**TRY IT:** In the entries below, find every line with the string "agent" and copy it.

**MATERIAL TO PROCESS:**

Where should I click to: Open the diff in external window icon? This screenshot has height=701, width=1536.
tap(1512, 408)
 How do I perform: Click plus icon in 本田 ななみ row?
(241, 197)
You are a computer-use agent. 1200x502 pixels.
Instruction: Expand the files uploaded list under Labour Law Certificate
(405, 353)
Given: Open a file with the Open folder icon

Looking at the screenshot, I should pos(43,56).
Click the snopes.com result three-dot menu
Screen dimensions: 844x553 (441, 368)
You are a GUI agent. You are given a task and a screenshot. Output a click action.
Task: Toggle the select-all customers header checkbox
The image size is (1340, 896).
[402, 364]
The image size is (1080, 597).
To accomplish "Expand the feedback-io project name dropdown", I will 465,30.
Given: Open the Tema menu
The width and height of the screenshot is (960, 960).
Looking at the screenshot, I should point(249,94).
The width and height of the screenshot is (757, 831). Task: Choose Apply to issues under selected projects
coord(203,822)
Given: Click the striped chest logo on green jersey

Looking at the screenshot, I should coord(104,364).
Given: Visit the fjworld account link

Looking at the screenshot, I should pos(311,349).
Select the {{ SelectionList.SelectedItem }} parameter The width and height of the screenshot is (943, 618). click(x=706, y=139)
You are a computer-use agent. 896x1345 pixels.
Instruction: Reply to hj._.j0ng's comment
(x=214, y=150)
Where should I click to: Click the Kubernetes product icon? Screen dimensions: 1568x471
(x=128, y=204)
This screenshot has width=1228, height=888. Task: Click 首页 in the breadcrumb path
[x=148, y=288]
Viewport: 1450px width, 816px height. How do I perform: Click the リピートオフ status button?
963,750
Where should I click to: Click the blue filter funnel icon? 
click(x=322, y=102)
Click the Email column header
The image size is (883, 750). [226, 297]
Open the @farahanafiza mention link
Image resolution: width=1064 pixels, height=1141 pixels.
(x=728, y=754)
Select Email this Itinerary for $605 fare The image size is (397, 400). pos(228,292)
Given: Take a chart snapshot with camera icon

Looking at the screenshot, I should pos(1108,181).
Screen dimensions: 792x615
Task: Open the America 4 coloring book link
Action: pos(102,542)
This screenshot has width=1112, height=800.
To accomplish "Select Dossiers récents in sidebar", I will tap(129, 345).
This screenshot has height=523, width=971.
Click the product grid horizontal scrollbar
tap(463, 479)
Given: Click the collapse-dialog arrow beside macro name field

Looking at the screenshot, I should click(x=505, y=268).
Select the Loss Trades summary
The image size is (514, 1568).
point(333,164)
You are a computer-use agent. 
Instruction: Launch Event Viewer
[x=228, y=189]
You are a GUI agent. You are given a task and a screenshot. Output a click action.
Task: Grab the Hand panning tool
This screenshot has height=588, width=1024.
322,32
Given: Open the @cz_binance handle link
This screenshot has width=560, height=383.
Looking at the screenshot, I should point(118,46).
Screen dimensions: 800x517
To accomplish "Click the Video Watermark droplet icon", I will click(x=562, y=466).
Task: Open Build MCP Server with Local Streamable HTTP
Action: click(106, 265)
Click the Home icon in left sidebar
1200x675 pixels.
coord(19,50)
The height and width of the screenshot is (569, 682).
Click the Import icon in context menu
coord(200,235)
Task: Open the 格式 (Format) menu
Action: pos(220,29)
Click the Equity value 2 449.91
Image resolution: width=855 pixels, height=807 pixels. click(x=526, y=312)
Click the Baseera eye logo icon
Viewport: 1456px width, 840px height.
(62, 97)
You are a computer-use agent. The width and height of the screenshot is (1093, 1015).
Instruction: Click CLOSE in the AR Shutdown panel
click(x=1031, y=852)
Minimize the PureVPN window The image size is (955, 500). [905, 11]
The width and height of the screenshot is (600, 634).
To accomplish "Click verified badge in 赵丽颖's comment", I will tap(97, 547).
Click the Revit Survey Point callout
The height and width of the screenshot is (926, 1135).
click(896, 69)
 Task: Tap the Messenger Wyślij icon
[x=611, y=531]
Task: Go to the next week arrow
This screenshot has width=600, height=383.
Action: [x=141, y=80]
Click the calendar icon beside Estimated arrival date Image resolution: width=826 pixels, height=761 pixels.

**RESPONSE TO THIS EXERCISE:**
You are a computer-use agent. 1200x502 pixels.
You are a GUI agent. You are given a task and a screenshot. Output a click action.
You are a computer-use agent. 896x1345 pixels.
You are a computer-use agent. 
You are a GUI agent. You are given a task and a screenshot. Output a click action.
You are a computer-use agent. The width and height of the screenshot is (1093, 1015).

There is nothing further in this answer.